The focus of this study was not on optimization of breeding programs for long-term genetic gain, which is not realistic in practice because of competition between breeding companies, and optimization of long-term gain requires sacrificing short-term gain. Instead, our focus was on the long-term consequences of genomic selection compared to selection strategies that have a longer history in livestock populations, such as MASS and PBLUP, which have been proven to be sustainable for a relatively large number of generations.

Conclusions

Our results show that short-term response was always greatest with GBLUP, while long-term response was greater for MASS than for GBLUP when epistasis was present, and was always greater for MASS than for PBLUP. This was mainly the result of a much larger loss in genetic variance and number of segregating loci with GBLUP and PBLUP than with MASS. The genetic gain of PBLUP with own performance records was always in between that of GBLUP with and without own performance records. GBLUP and PBLUP showed a similar loss in genetic variance, but the underlying mechanism was different with GBLUP maintaining more loci but with a lower MAF than PBLUP. The maximum genetic gain that could still be obtained after 50 generations was higher for GBLUP selection than for PBLUP, which suggests that GBLUP maintains long-term genetic gain better than PBLUP. Changes in the genetic architecture of the trait, i.e.
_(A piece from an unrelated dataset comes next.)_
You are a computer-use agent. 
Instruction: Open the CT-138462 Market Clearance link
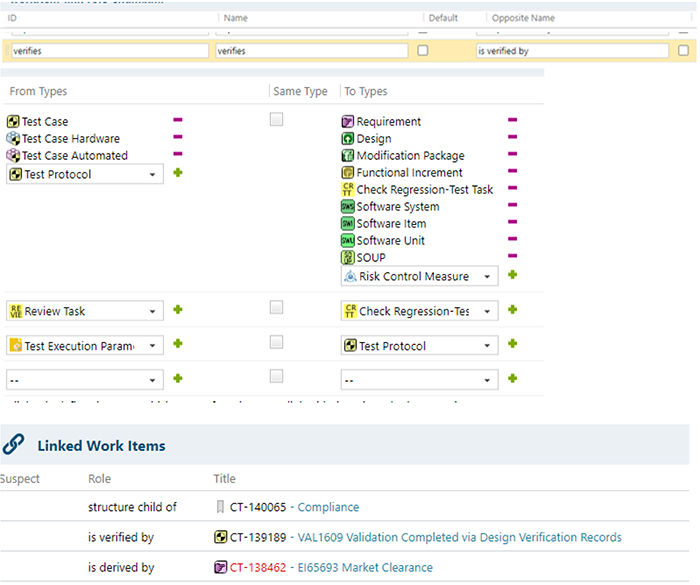click(365, 567)
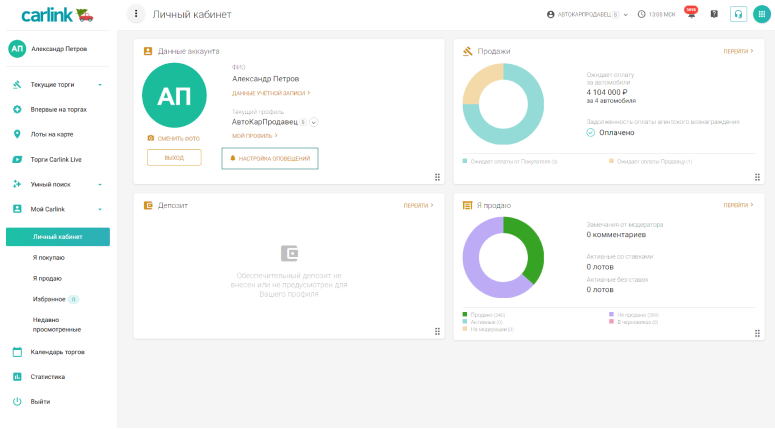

Jaccard index of segregating causal loci, correlation in allele frequencies, and correlations in statistical additive effects across generations, were strongly amplified by selection but, in contrast to our hypothesis, comparable for GBLUP and PBLUP. Non-additive effects were relatively unimportant in the short-term but had a substantial impact on the accuracy and genetic gain when multiple generations were included in the reference population and selection was accurate.